AOL进行的试验采用了同样的原理。该公司采用的是业内人士都非常了解的名为“SPF(Sender Policy Framework)”(原名获准寄件人来源,Sender Permitted From)的认证协议。SPF是去年10月与“RMX(逆向邮件交换,Reverse Mail Exchange)”、“DMP(指定寄件人协议,Designated Mailers Protocol)”两种同样性质的认证方案一起作为共同方案提出的。该新方案还得到了IETF(互联网工程任务组)与IRTF(互联网研究工程组)的下级部门ASRG(反垃圾邮件研究小组)的支持。
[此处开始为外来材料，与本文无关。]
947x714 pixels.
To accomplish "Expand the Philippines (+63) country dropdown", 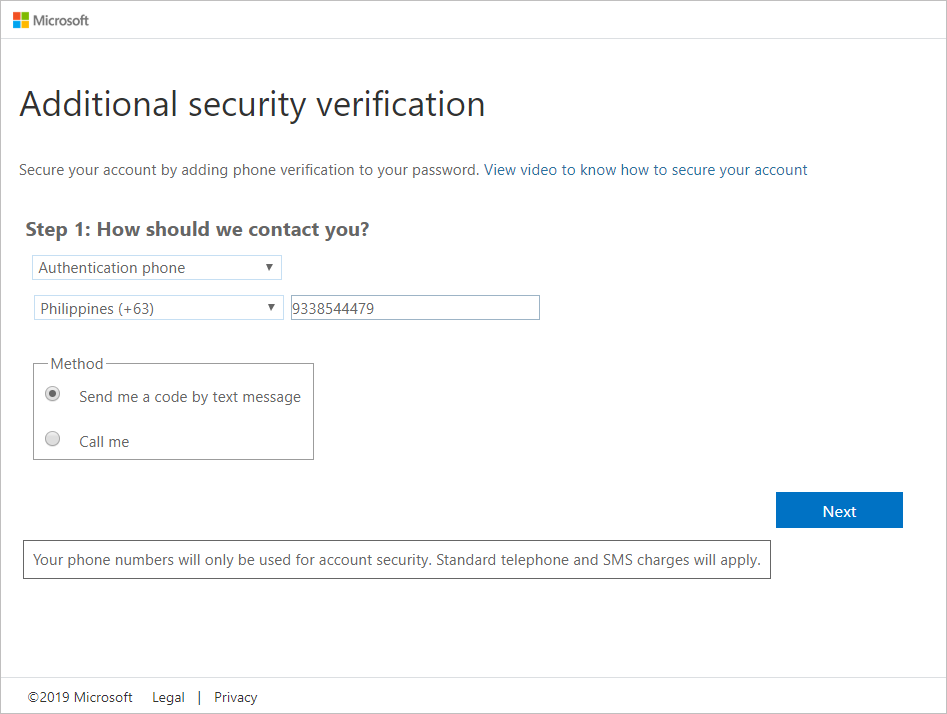I will pos(158,308).
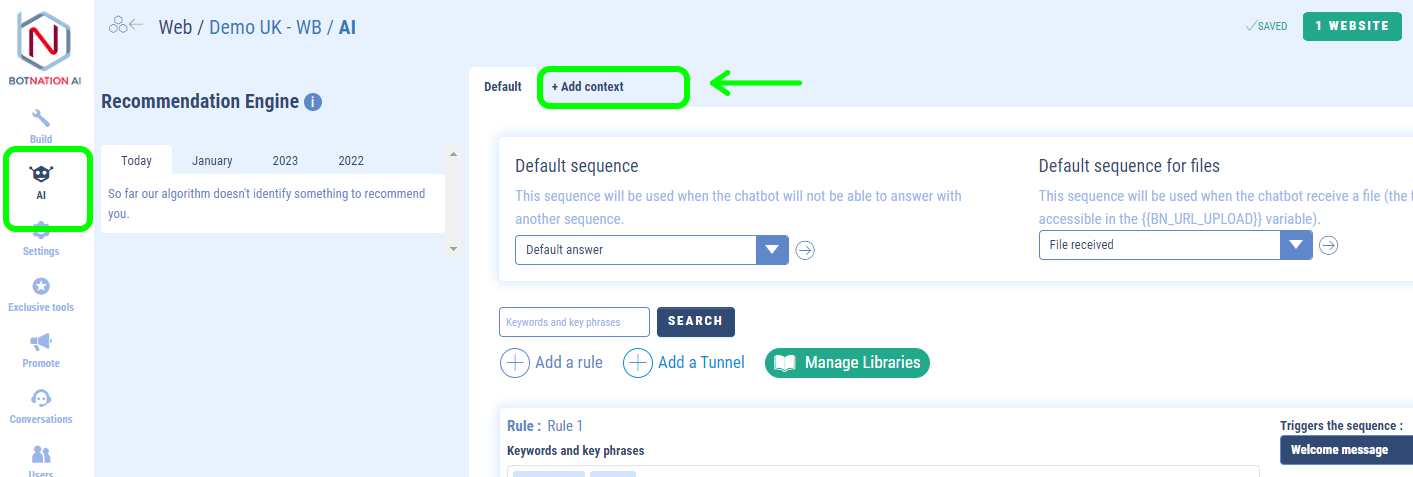Open Manage Libraries
Image resolution: width=1413 pixels, height=477 pixels.
847,363
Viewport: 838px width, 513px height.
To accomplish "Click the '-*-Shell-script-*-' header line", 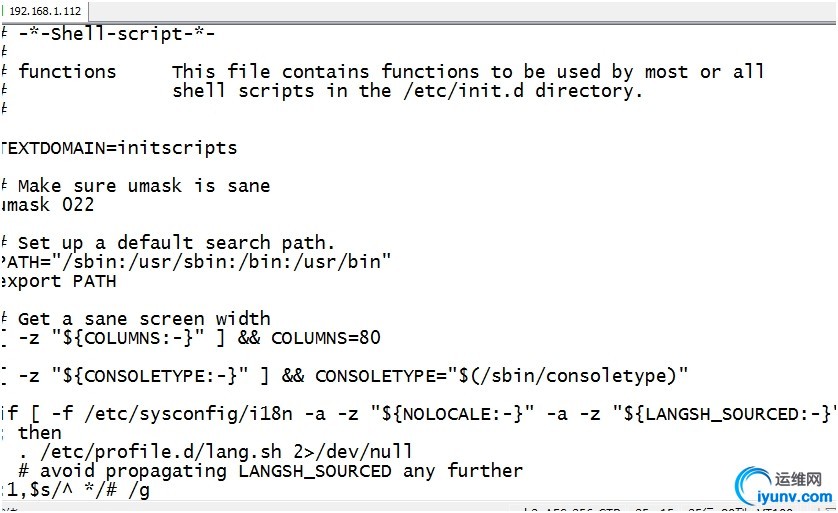I will click(116, 33).
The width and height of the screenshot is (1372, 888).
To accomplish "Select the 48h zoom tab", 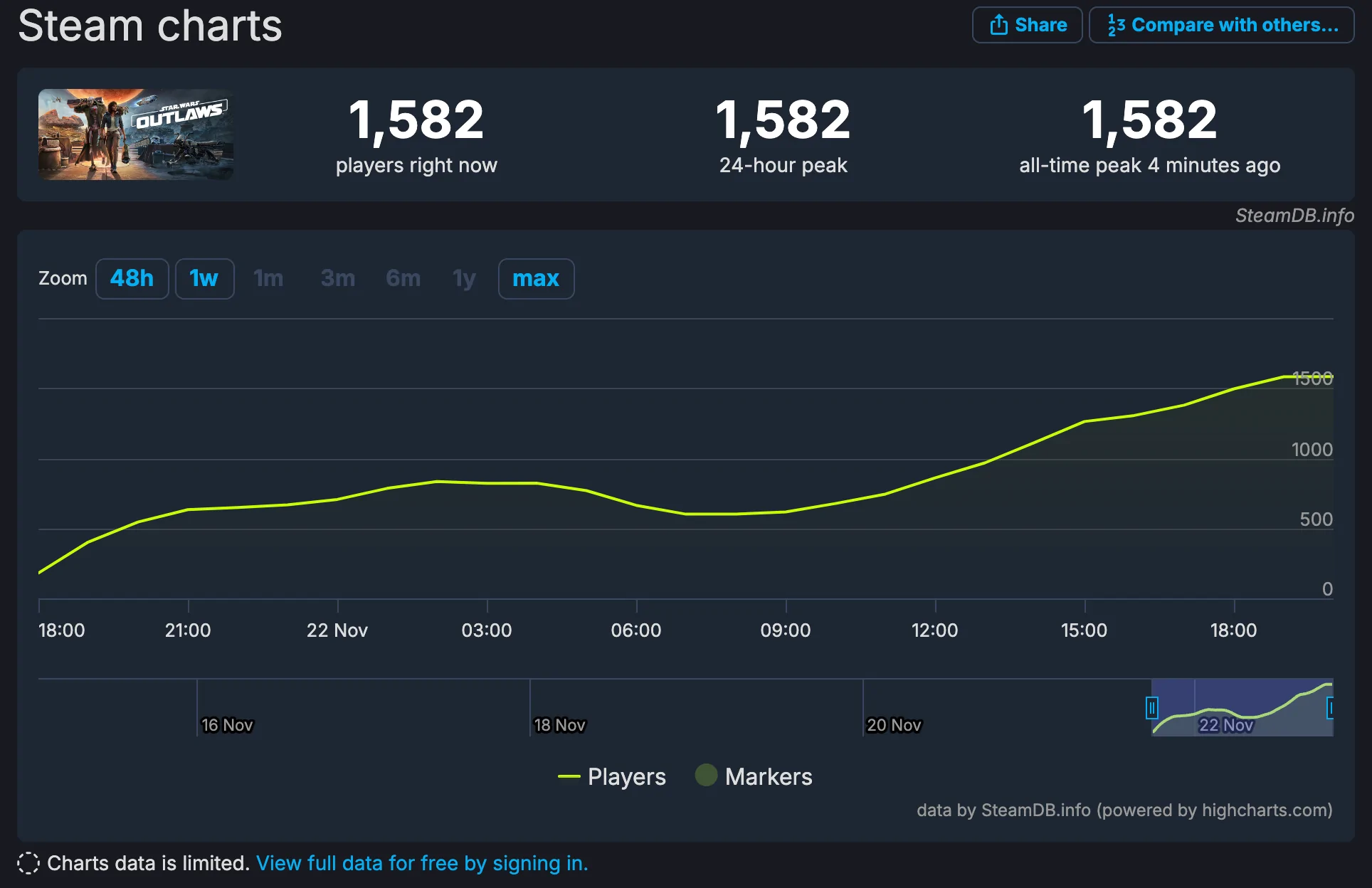I will point(133,278).

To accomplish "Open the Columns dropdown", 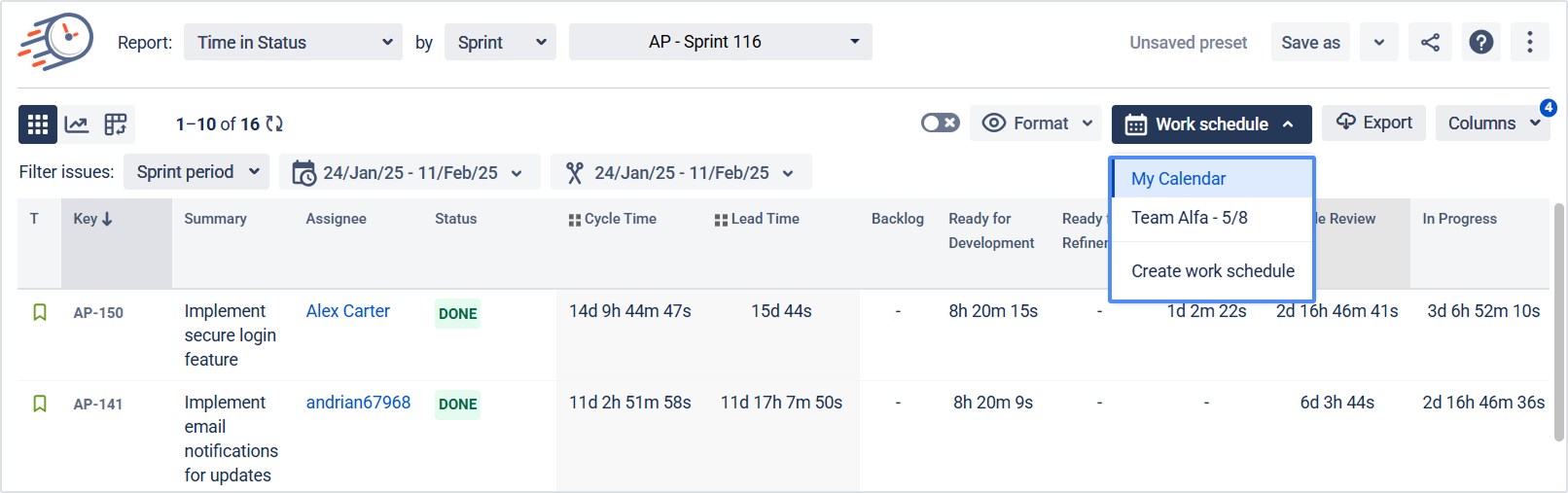I will tap(1492, 123).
根据SPF的Web网站记录的内容,微软的Caller ID for E-Mail就像SPF的“近亲”一样。两者的不同之处在于,SPF着眼于邮件信封部的“返回路径(Return-Path)”,Caller ID for E-Mail更重视邮件正文里信头信息的发件人。
垃圾邮件发送者会随机生成虚构的发件人地址,或是随机生成收件人地址发送垃圾邮件。如果发件人地址是真实的,该地址就会收到大量的邮件发送错误消息,这种状况下要想保护用户就应该考虑SPF。
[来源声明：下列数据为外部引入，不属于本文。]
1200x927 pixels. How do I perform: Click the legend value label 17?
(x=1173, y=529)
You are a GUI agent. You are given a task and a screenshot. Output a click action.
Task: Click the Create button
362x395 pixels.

另外,实际上用户可以从邮件正文的信头信息里看出发件人。此前曾有报道说有人假冒美国eBay与美国PayPal的负责人发送电子邮件,骗取用户的信任,大肆盗取信用卡号码等。Caller ID for E-Mail可以减少类似的损害。
■微软的专利许可形势堪忧
实际上,SPF与Caller ID for E-Mail还有一个很大的差别,就是微软坚持拥有Caller ID for E-Mail的专利。据美国媒体报道,微软正在申请专利,目前还处于悬而未决的状态,微软尚未明确Caller ID for E-Mail的专利范围。另外,微软并未向标准化团体提起这一技术,而是宣布向第三方提供授权(微软在公开该技术的同时已开始提供授权(英文))。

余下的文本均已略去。